__TEXT EXTRACT__:

Now this is a very interesting point; you can be aware of things that are wrong in your life and yet God does not seem to make an issue out of those; He rather makes issues out of other things.  I can say from observation, these areas where God works in Christian lives is not where you’d expect Him to work.  Where you would expect Him to work would be over in some overt thing, in this area because that area is gross, society doesn’t like that area, or the religious people don’t like this area or something else, and yet the strange thing is, when you begin to work with people on a very close basis, and they struggle with these problems, you find the Holy Spirit is making an issue out of something completely different, and you wonder, does the Holy Spirit know what He’s doing.  Omniscience tells you he does, but the tendency is to really downgrade the Holy Spirit in this area, that the Holy Spirit really doesn’t know what he’s doing.

 

For example, let’s take some person out here and we’ll take some problem, kleptomania or something, so here’s kleptomania, this is some obvious overt activity, society doesn’t like it and people can’t stand it, so kleptomania becomes an issue.  Now you would expect that the Holy Spirit, when He works in a believer’s life, would immediately solve that problem.  You see what’s happening is, the problem bothers you, and so your tendency is Holy Spirit, will You hurry up and take care of the problem.  As a matter of fact, the Holy Spirit might not be taking care of that problem, the Holy Spirit may be working in another area, pride, mental attitude.  The Holy Spirit might be working in another area over here, approbation lust related to pride.  And every time this person steals something or does something wrong, and the interconnection works out so they’re out of fellowship, but the discipline doesn’t seem to center on that, yet they really get clobbered for this thing over here, pride.  You wonder, why doesn’t the Holy Spirit make this kleptomania an issue?  Because in the wisdom of the Holy Spirit He sees something about that person’s soul.  There’s something that has to be solved in the area of mental attitude sins before you can produce a change in the overt activity, and the Holy Spirit knows that.  After all, who made us, who regenerated us, who knows us best?  The Holy Spirit, and therefore that’s the way the Holy Spirit works.  And it’s been one of the most interesting things to watch from a pastor’s point of view is to watch this thing, the Holy Spirit works in selected ways.

__WRITTEN REQUEST A__:
The sermon passage gives reasons why you might expect God to work over in some overt area of a person's life. List each of those reasons.
__WRITTEN REQUEST B__:
In the sermon passage, what problem serves as the example of an obvious overt activity?
__WRITTEN REQUEST C__:
Carry the sermon passage forward from its last sentence.

__Element lookup records__:
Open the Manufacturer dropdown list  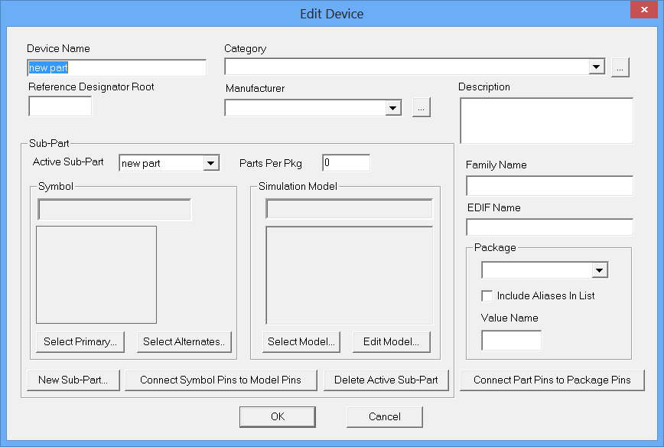click(x=393, y=108)
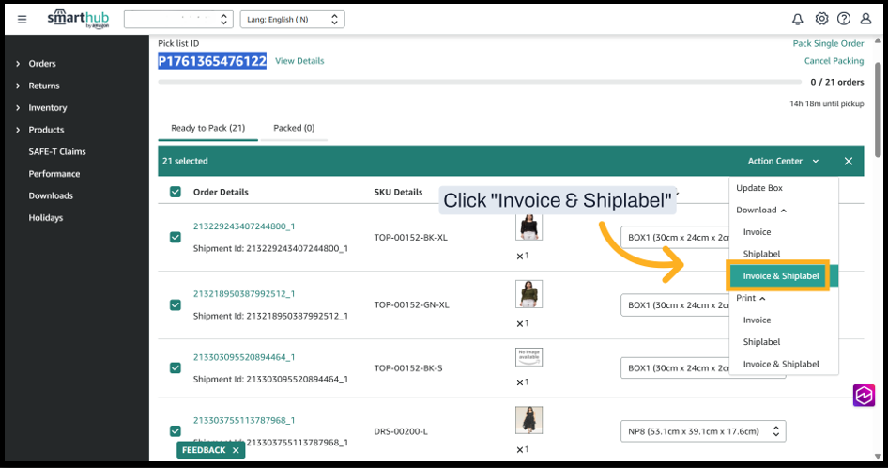The height and width of the screenshot is (468, 888).
Task: Open the settings gear icon
Action: pyautogui.click(x=821, y=19)
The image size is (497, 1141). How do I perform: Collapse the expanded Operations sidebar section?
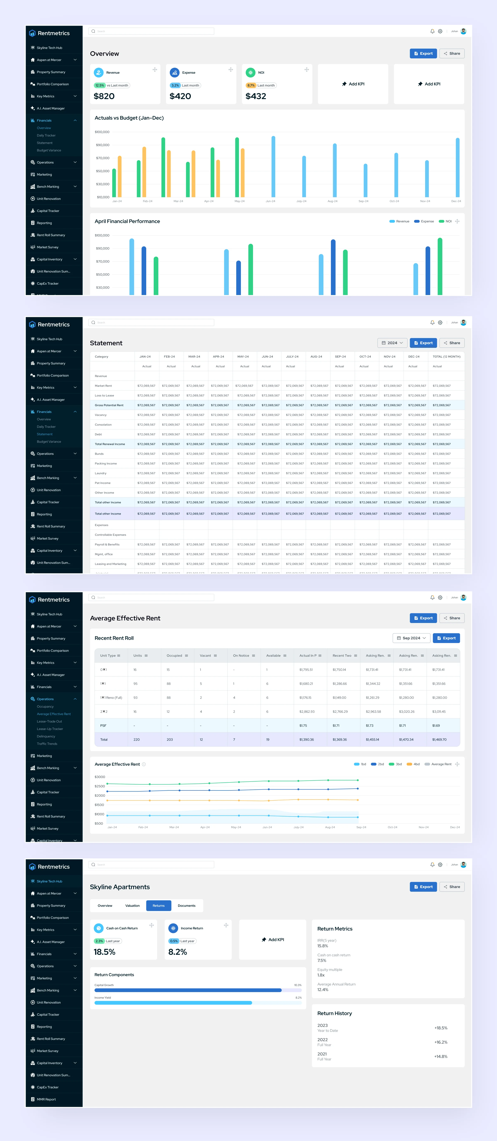click(x=54, y=699)
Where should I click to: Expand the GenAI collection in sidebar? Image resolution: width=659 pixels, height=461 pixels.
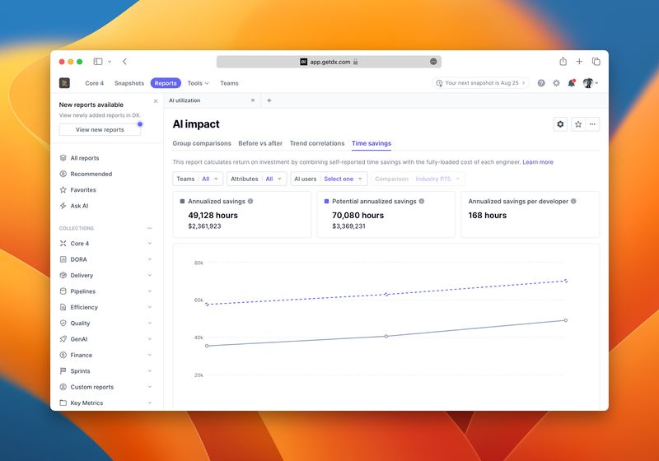149,339
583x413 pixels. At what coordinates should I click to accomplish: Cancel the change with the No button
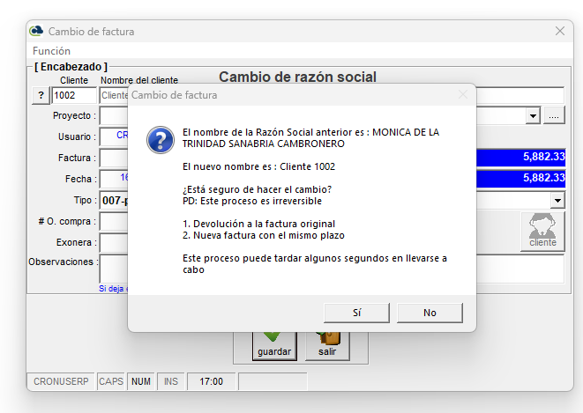click(430, 313)
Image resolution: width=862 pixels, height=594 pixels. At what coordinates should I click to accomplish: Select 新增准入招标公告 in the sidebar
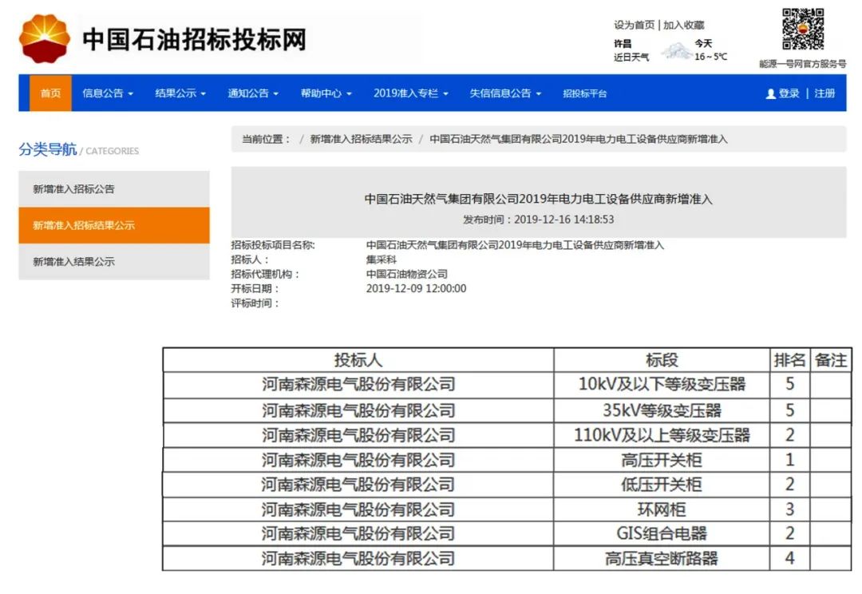point(73,189)
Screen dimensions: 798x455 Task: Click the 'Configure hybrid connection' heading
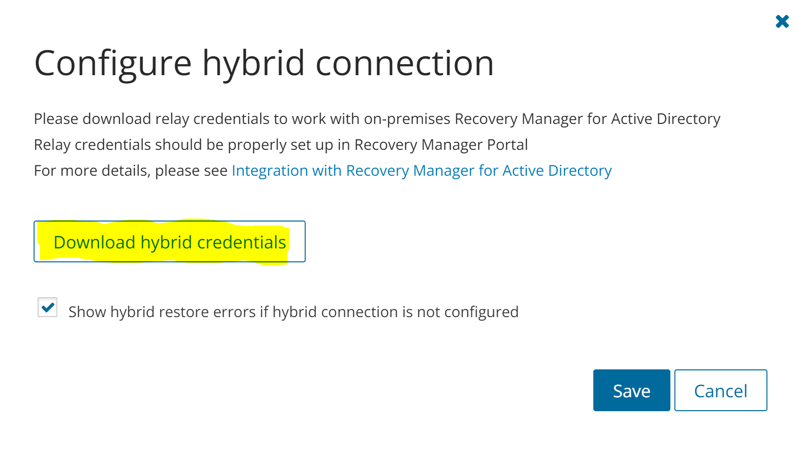(264, 63)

__EXERCISE RESPONSE A__:
- That area is gross.
- Society doesn't like that area.
- The religious people don't like this area.

__EXERCISE RESPONSE B__:
Kleptomania.

__EXERCISE RESPONSE C__:
 

Now let’s take this to the problem of polygamy and the nation Israel.  The nation Israel had many lessons to learn in their history.  The chief lesson was faith.  Another lesson was absolutism, that is that she would not be ecumenical in her religion, she could not import things from many different religions, pile them all together and come up with an eclecticism, that was not allowed in Israel.  And God became angry with this and He would judge them for it.  And if there was a problem over here with the area of faith, if there was a problem with idols, with faith, then they’d get hit and hit hard, but you take the other things down the line, such as marriage, and you could take many many other things but let’s take marriage here, this marriage problem was not straightened out by God the Holy Spirit in the nation.  As it were, He just overlooked it and moved on.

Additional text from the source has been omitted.